I discovered a new reason to like Medium: their Terms of Service: Medium Terms of Service Effective Date: 4-10-14 ¶ Medium Terms of Service ¶ We’ll try to make this as painless and straightforward as…

It’s not too long (unlike the pages of constantly-revised Apple ToS you have to flip through), written in human-readable language (unlike almost every ToS), and to my utter surprise, does not include an indemnification clause, like this one from Goodreads:

  1. Indemnity - You agree to defend, indemnify and hold harmless Goodreads and its subsidiaries, agents, managers, and other affiliated companies, and their employees, contractors, agents, officers and directors, from and against any and all claims, damages, obligations, losses, liabilities, costs or debt, and expenses (including but not limited to attorney’s fees) arising from: (i) your use of and access to the Service, including any data or content transmitted or received by you…

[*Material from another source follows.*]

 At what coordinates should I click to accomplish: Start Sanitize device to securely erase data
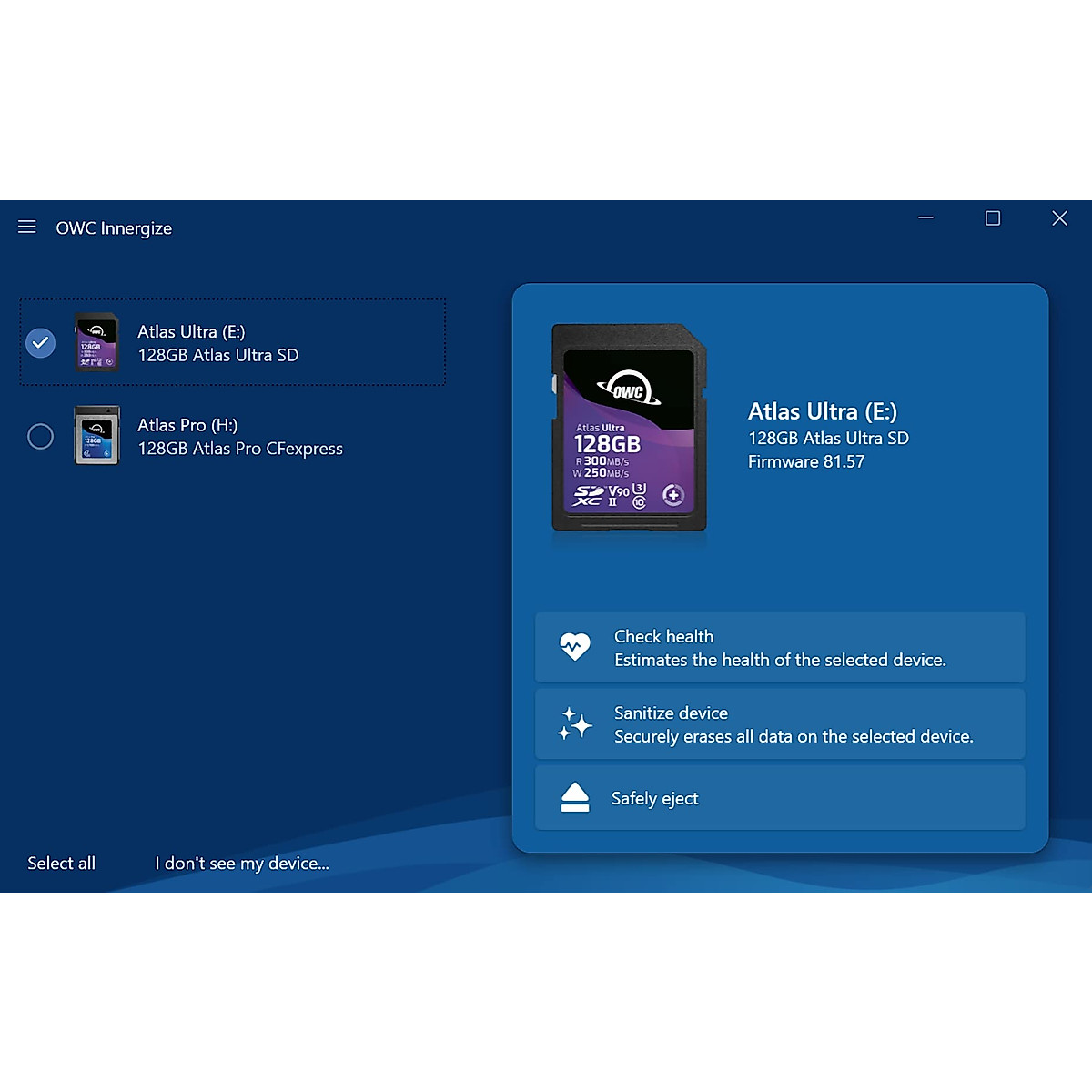click(x=792, y=724)
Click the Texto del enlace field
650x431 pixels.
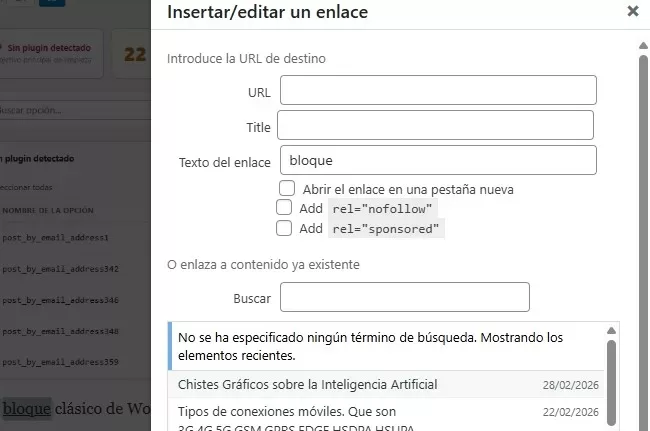[438, 161]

I cite Goodreads as an example because I did complain to them back when they were just getting popular and before they became part of Amazon. I think the founder/CEO replied, which was nice, but it was the standard reply I get when I complain about contract provisions with clients and employers:

This is what our lawyers told us to do.

Everyone does it.

Trust us.

Well, lawyers don’t always know what they’re talking about (and it’s one of those professions in which they never admit it), not quite everyone does it (I believe I mentioned Dreamhost and Twitter in my response), and if we’re so trusting, we don’t need this bit of financially threatening legalese, do we?

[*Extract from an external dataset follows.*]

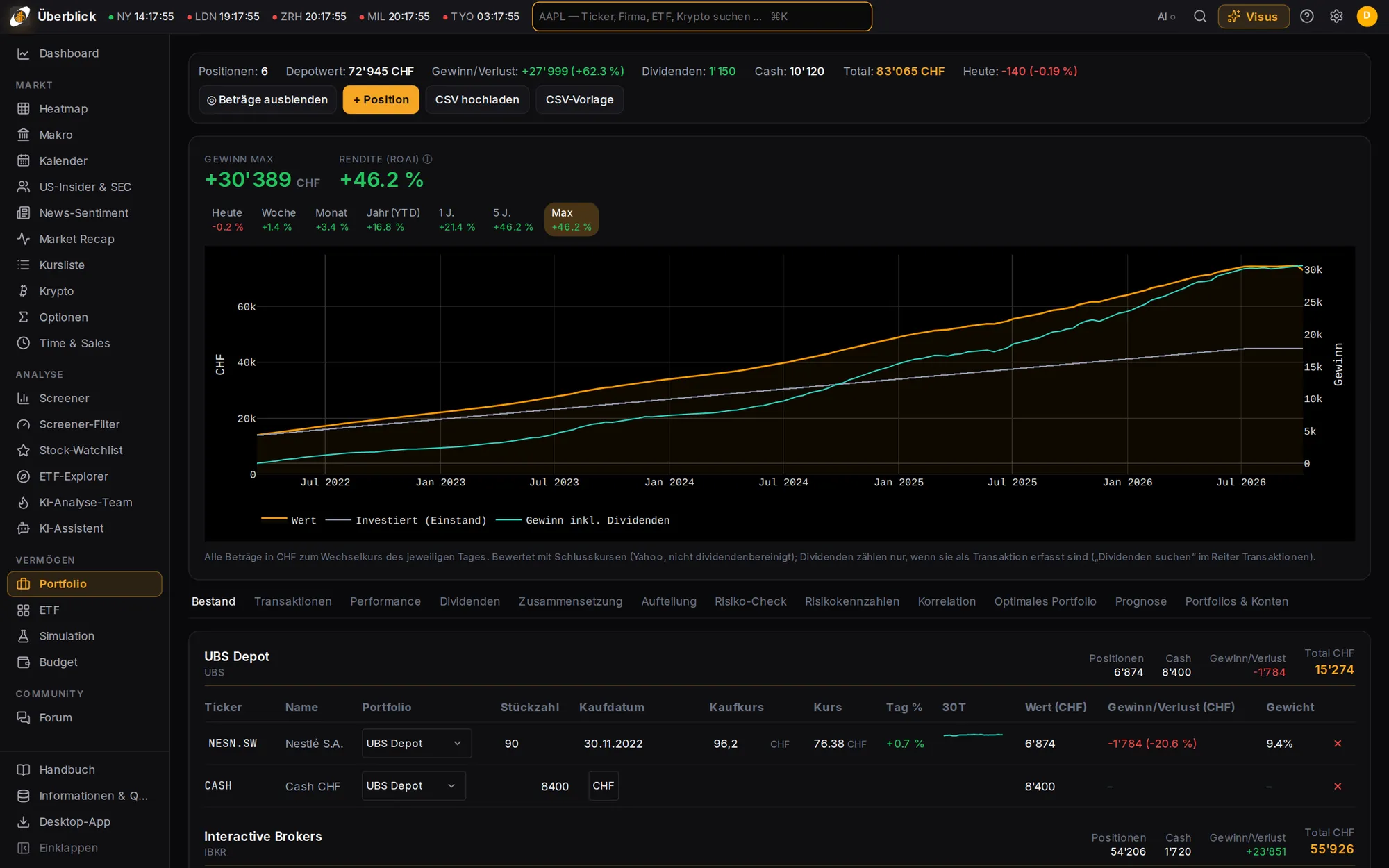
Task: Focus the ticker search input field
Action: (x=702, y=17)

And it is financially threatening, notwithstanding the corporate counsel who assured me that indemnification didn’t involve any money and then backtracked after looking up the definition in the dictionary (supporting my first point above).

It is particularly problematic on user review sites where anyone can sue over a negative review, like Yelp. Their indemnification clause ranges far and wide:

You agree to indemnify, defend, and hold Yelp, its parents, subsidiaries, affiliates, any related companies, suppliers, licensors and partners, and the officers, directors, employees, agents and representatives of each of them (collectively, the “Yelp Entities”) harmless, including costs, liabilities and legal fees, from any claim or demand made by any third party arising out of or relating to (i) your access to or use of the Site, (ii) your violation of the Terms, (iii) any products or services purchased or obtained by you in connection with the Site, or (iv) the infringement by you, or any third party using your account, of any intellectual property or other right of any person or entity. Yelp reserves the right, at your expense, to assume the exclusive defense and control of any matter for which you are required to indemnify us and you agree to cooperate with our defense of these claims. You agree not to settle any such matter without the prior written consent of Yelp. Yelp will use reasonable efforts to notify you of any such claim, action or proceeding upon becoming aware of it.

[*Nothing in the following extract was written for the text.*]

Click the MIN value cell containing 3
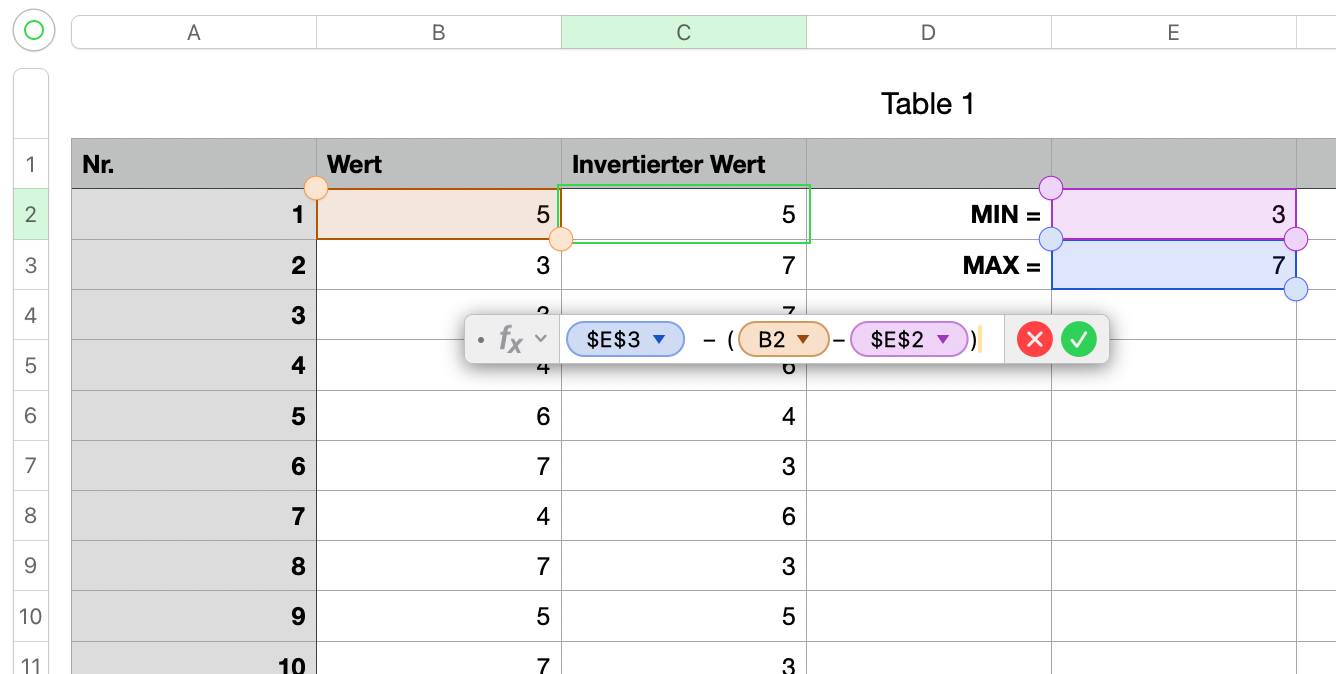The height and width of the screenshot is (674, 1336). point(1173,214)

Not only are you on the hook for any damages resulting from your use of the site, but also any products or services you bought “in connection” to the site, anyone else using your account (with or without permission), but you’re indemnifying not just the company but their contractors, suppliers, licensors…pretty much everyone except their pets. And while you’re on the hook for damages, you give Yelp total control over how you can respond, at your expense.

So you’ll be seeing more of my reviews here in Medium, even if I’m just moving them from another site.